Moving back here and making Cochrane our hometown again has been an interesting experience. I know Old Cochrane, I was raised as part of that community, my family has called the town home for generations. It’s always been a place I can come to and see neighbours, old friends, family, and other members of the community.
In the 10 years that we were gone, Cochrane boomed in size. The town has grown, there are so many new people, and an abundance of stores have opened their doors here. It has been an interesting experience this past year – showing the kids the Old Cochrane that I know and love so much, and exploring together the New Cochrane that exists now, one that I also hold a lot of fondness for.
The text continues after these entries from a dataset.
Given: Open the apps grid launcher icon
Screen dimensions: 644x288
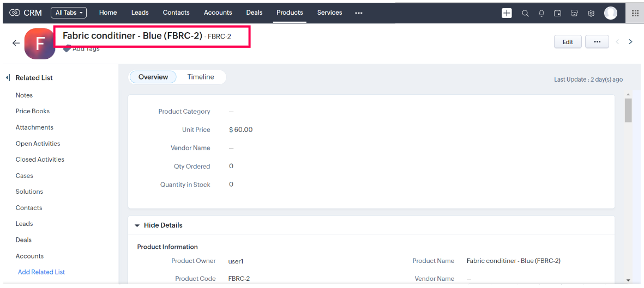Looking at the screenshot, I should (635, 13).
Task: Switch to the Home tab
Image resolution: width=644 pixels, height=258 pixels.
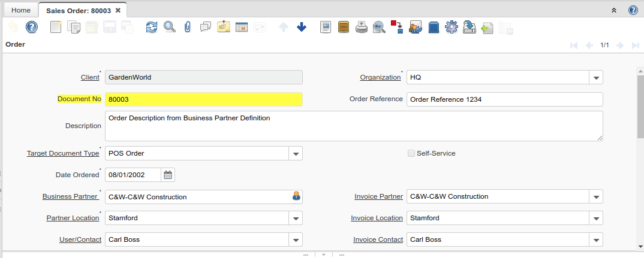Action: [21, 10]
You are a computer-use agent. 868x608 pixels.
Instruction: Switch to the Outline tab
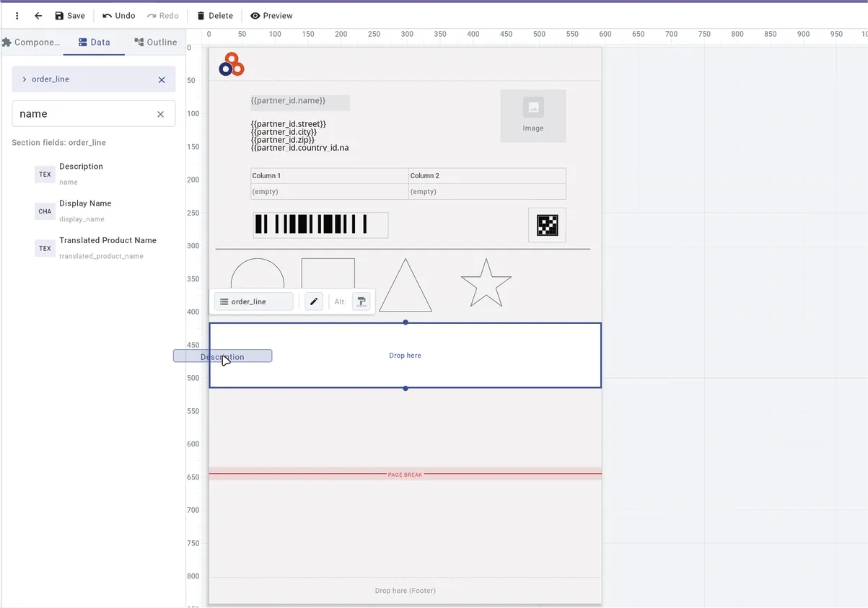(x=155, y=42)
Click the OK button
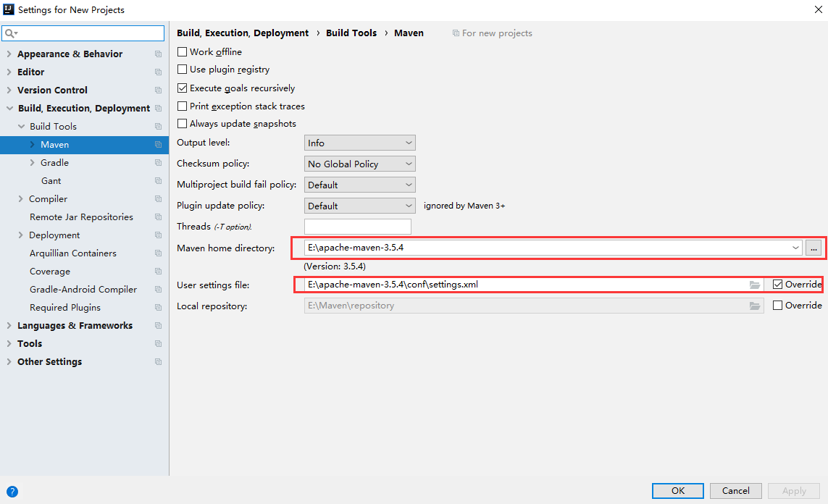The height and width of the screenshot is (504, 828). (x=677, y=491)
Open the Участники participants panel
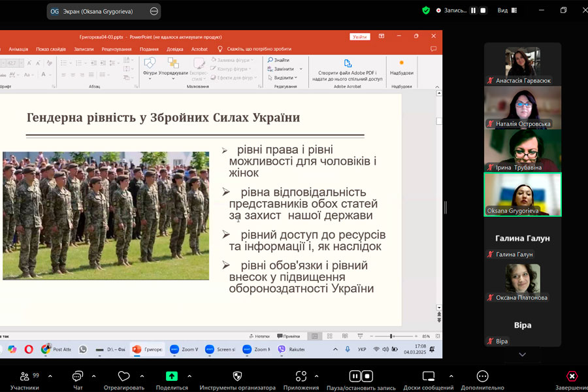 [x=24, y=377]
Even now when we come into town we always see at least one person we know. The town has maintained a lot of it’s old, small town feel, and we have such a large web of community here. There is always that comfort of being home and in a familiar place. Yet, there is so many new things to explore – new restaurants to try, stores to visit, and people to meet.
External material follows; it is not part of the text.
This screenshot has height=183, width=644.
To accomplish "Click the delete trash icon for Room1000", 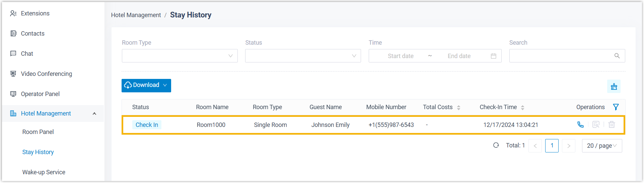I will point(612,125).
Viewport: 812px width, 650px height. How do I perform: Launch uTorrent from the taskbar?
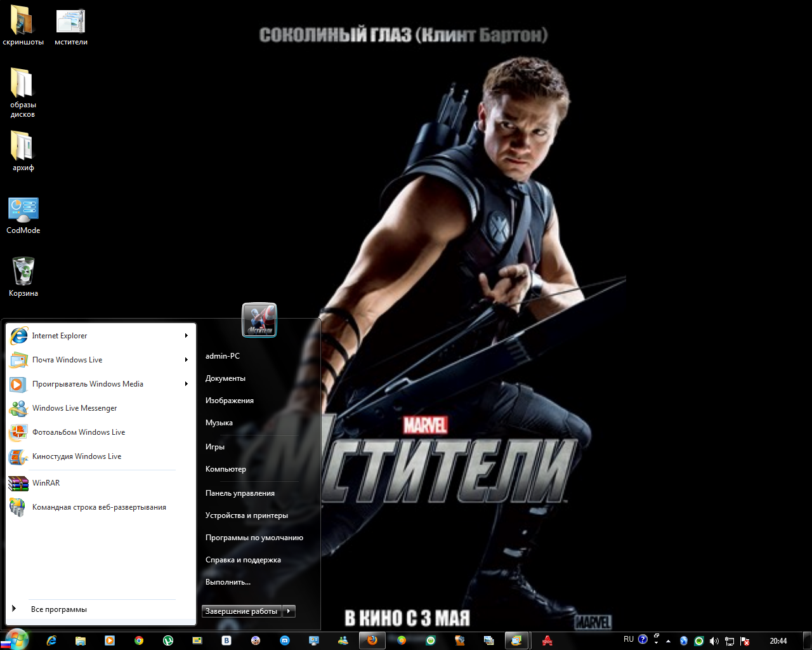168,640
The people here are still refreshingly friendly, there are smiles and casual greetings often exchanged on the street. People hold the doors open for each other.
It is home.
We have become regulars. The people at Tim’s know Jacob’s coffee order every morning. The other regulars all know where “our table” is, and we all comment if someone has switched up the seating arrangement. I love watching the groups of people who meet there every morning. There are groups of friends – most of them older – sitting, sharing coffee, laughing, and enjoying a beautiful start to the day. We are now a part of that community.
My happiness moment was sitting at Tim Horton’s realizing that we had this deep sense of belonging in this place we call home. Then I eavesdropped on this table of older men (perhaps late 70s or early 80s) and found they were laughing and sharing stories of running around their yards. I have no idea what the context was – but watching them doubled over at the table in laughter while they told their tales made my whole day.